From a139d1a1602ee72ca98d5e0412efbd68f746d2c8 Mon Sep 17 00:00:00 2001
From: Sam Shleifer <sshleifer@gmail.com>
Date: Mon, 8 Jun 2020 17:08:04 -0400
Subject: [PATCH] [cleanup] consolidate some prune_heads logic (#4799)

---
 src/transformers/modeling_albert.py     | 13 ++++---------
 src/transformers/modeling_bert.py       | 13 ++++---------
 src/transformers/modeling_distilbert.py | 10 ++--------
 src/transformers/modeling_gpt2.py       | 19 ++++++++++---------
 src/transformers/modeling_openai.py     | 18 ++++++++++--------
 src/transformers/modeling_t5.py         | 10 ++--------
 src/transformers/modeling_utils.py      | 14 ++++++++++++++
 src/transformers/modeling_xlm.py        | 16 ++++++++--------
 8 files changed, 54 insertions(+), 59 deletions(-)

diff --git a/src/transformers/modeling_albert.py b/src/transformers/modeling_albert.py
index a6c54970f0..29d0b58226 100644
--- a/src/transformers/modeling_albert.py
+++ b/src/transformers/modeling_albert.py
@@ -26,7 +26,7 @@ from torch.nn import CrossEntropyLoss, MSELoss
 from .configuration_albert import AlbertConfig
 from .file_utils import add_start_docstrings, add_start_docstrings_to_callable
 from .modeling_bert import ACT2FN, BertEmbeddings, BertSelfAttention, prune_linear_layer
-from .modeling_utils import PreTrainedModel
+from .modeling_utils import PreTrainedModel, find_pruneable_heads_and_indices
 
 
 logger = logging.getLogger(__name__)
@@ -199,14 +199,9 @@ class AlbertAttention(BertSelfAttention):
     def prune_heads(self, heads):
         if len(heads) == 0:
             return
-        mask = torch.ones(self.num_attention_heads, self.attention_head_size)

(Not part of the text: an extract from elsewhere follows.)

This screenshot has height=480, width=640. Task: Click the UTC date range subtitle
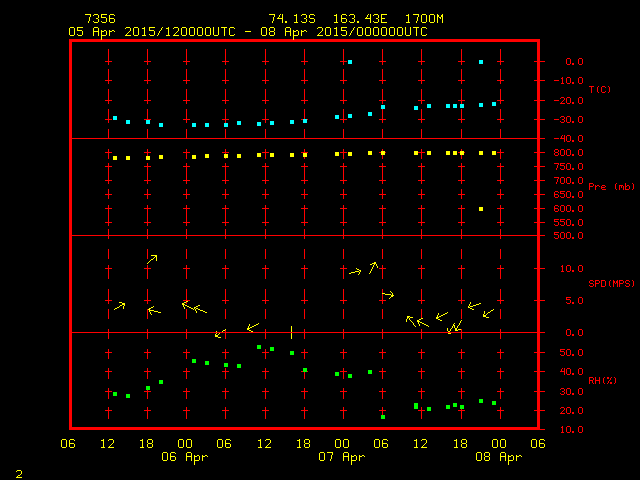point(248,32)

-        heads = set(heads) - self.pruned_heads  # Convert to set and emove already pruned heads
-        for head in heads:
-            # Compute how many pruned heads are before the head and move the index accordingly
-            head = head - sum(1 if h < head else 0 for h in self.pruned_heads)
-            mask[head] = 0
-        mask = mask.view(-1).contiguous().eq(1)
-        index = torch.arange(len(mask))[mask].long()
+        heads, index = find_pruneable_heads_and_indices(
+            heads, self.num_attention_heads, self.attention_head_size, self.pruned_heads
+        )
 
         # Prune linear layers
         self.query = prune_linear_layer(self.query, index)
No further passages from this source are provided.